Продолжите текст о происхождении понятий «вещи» и «вещи в себе», начав сразу после его последнего предложения.

Исходный текст:
■ ■ ■ ■ ■ ■ ■

Пусть идея «вещи в себе» выражает самую широкую действительность не только социальную, но и внесоциальную. Это ничего не изменяет в том, что понятие «вещи в себе» есть исторически сложное идеологическое образование. Оно развилось в социальной среде, на сравнительно поздних уже стадиях трудовой жизни человечества, прошло долгую эволюцию; и в настоящее время оно существует в нескольких различных видах, с различным содержанием, классовый характер которого в одном частном случае (идеалистическое понимание «вещи в себе») признают даже сами тт. Плеханов и Ортодокс. Ясно, что вопрос о социальном генезисе идеи «вещи в себе» должен быть так или иначе поставлен, и если означенные мыслители этого не делают, то надо полагать, именно потому, что свое понимание «вещи в себе» они считают абсолютной и вечной («объективной», как они мягче выражаются) истиной, стоящей выше историко-философской критики.

Наш марксизм, разумеется, не таков, — для него нет запретных философских понятий, нет вечных истин; и я позволяю себе дать социально-философский анализ и критику даже «вещи в себе».

IV

Не только «вещь в себе», но и несравненно более простое понятие «вещи» возникло уже не на самых ранних ступенях общественного развития, какие доступны современной науке. Как известно, для первобытного мышления мир был — комплекс действий; и только впоследствии из него кристаллизовались вещи. Произошло это, по всей вероятности, благодаря прогрессу орудий или, пожалуй точнее, благодаря самому производству орудий. Для первобытного человека орудия его труда не являются результатом особого производственного процесса, он берет их готовыми из внешней природы (камень, палка); каждое из них стоит ему одного или немногих привычных действий, отнюдь не образующих особой категории в его мышлении. Когда же орудия становятся сложнее и разнообразнее, тогда процесс их производства не только начинает играть важную роль в жизни, но и реально обособляется от процесса их применения. Тогда орудие становится прочной кристаллизацией сложного и планомерного ряда трудовых действий и кладет начало категории «вещей». По образу и подобию орудия кристаллизуются и другие «вещи»; в понятие каждой из них также объединяется и связывается более или менее сплошной ряд действий — как собственных действий человека, так и переживаемых им действий на него из внешней природы. Этот переворот мышления мало по малу с большим опозданием находит в себе выражение и в консервативной области языка: наряду с глагольным корнем, первичной формой речи, возникают имена предметов, предложения обогащаются подлежащими и дополнениями и статическая идея «вещи» находит себе твердую опору в прочной оболочке слова. «Первобытная диалектика» сменяется статикой.

■ ■ ■ ■ ■ ■ ■

Записанные данные:
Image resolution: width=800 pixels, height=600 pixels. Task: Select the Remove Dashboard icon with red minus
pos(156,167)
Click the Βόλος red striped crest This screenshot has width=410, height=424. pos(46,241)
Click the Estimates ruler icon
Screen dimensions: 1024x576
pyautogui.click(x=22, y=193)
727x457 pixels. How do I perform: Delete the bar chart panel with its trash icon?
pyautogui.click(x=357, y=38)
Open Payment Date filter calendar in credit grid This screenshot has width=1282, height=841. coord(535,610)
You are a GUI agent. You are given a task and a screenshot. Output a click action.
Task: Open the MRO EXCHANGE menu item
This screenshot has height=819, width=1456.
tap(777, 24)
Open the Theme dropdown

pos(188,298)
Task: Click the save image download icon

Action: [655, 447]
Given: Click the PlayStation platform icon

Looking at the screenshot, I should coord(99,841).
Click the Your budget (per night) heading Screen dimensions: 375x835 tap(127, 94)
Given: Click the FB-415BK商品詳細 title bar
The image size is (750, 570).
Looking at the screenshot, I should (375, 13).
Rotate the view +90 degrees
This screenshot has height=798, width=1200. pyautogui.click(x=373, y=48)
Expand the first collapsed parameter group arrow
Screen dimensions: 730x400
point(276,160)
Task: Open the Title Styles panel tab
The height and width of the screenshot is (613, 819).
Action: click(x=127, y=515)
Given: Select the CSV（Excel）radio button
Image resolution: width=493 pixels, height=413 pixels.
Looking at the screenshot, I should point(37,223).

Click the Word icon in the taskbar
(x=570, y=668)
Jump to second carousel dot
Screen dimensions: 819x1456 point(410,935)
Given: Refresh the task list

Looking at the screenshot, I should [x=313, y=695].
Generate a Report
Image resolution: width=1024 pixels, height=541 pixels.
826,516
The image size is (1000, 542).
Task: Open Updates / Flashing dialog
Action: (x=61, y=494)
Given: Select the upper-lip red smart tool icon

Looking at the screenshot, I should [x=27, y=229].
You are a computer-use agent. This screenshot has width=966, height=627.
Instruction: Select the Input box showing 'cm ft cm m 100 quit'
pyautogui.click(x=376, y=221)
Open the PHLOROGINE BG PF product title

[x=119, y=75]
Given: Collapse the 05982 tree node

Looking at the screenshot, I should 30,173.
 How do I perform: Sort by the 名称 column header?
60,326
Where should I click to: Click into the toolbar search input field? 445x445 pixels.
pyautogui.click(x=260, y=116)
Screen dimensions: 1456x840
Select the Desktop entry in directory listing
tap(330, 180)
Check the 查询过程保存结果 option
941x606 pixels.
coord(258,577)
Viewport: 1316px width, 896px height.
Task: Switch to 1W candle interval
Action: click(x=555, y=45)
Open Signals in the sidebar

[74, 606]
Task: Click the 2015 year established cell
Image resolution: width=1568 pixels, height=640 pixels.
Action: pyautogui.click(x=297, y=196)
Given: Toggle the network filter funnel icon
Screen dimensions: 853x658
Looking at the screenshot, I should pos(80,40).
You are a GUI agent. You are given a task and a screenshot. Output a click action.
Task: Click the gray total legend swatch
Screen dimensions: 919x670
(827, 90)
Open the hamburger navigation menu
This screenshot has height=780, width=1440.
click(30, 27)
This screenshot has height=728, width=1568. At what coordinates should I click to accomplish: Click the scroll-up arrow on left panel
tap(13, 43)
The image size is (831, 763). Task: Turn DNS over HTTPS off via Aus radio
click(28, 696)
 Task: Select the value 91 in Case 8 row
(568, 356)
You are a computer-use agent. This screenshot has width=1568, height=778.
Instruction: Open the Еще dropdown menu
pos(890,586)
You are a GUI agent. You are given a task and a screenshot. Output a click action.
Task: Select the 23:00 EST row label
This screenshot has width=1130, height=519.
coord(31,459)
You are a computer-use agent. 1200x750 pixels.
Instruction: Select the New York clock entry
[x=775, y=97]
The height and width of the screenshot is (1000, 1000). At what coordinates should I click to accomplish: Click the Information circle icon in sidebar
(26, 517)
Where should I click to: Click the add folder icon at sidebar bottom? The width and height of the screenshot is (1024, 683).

■ ■ ■ ■ ■ ■ ■

Ответ:
Но от простых «вещей» до «вещей в себе» остается еще очень не близкий путь. Требуется, во-первых, удвоить мир, создавши наряду с миром видимым — другой, невидимый, скрытый под ним, как зерно под скорлупою ореха; требуется, во-вторых, проникнуть под оболочку мира видимого, — как бы разгрызть ее зубами мышления, чтобы скрытое зерно стало доступно умственному оку. Это — серьезная операция и, конечно, не философы проделали их первыми.

Первоначальная форма, в которой произошло удвоение мира, очень не похожа на ту, которую оно приняло в мировоззрении домарксовского материализма вообще, барона Гольбаха — в частности, тов. Плеханова и Ортодокса — в том числе. Первоначальное удвоение было — всеобщий анимизм. Мир видимый — это были «тела», мир невидимый — заключенные в них «души». У наших «материалистов» как раз наоборот: мир видимый — это «впечатления», «опыт», вообще «психическое» или «духовное»; мир невидимый — это «материя». Наша критически объяснительная задача относится, конечно, и к анимистическим и к материалистическим формам удвоения мира; это разные звенья одной идеологической цепи, с общими корнями в области социально-трудового опыта.

V

Все различные виды удвоения мира имеют ту общую черту, что второй мир, невидимый, — будут ли это «души» анимистов, «ноумены» Канта, или «материя» Гольбаха и Плеханова, — что этот невидимый мир признается более важным, «существенным», господствующим, определяющим; мир же внешний, видимый, рассматривается как подчиненный или производный. Эта общая черта должна быть особенно принята во внимание, когда мы желаем выяснить генезис удвоения мира.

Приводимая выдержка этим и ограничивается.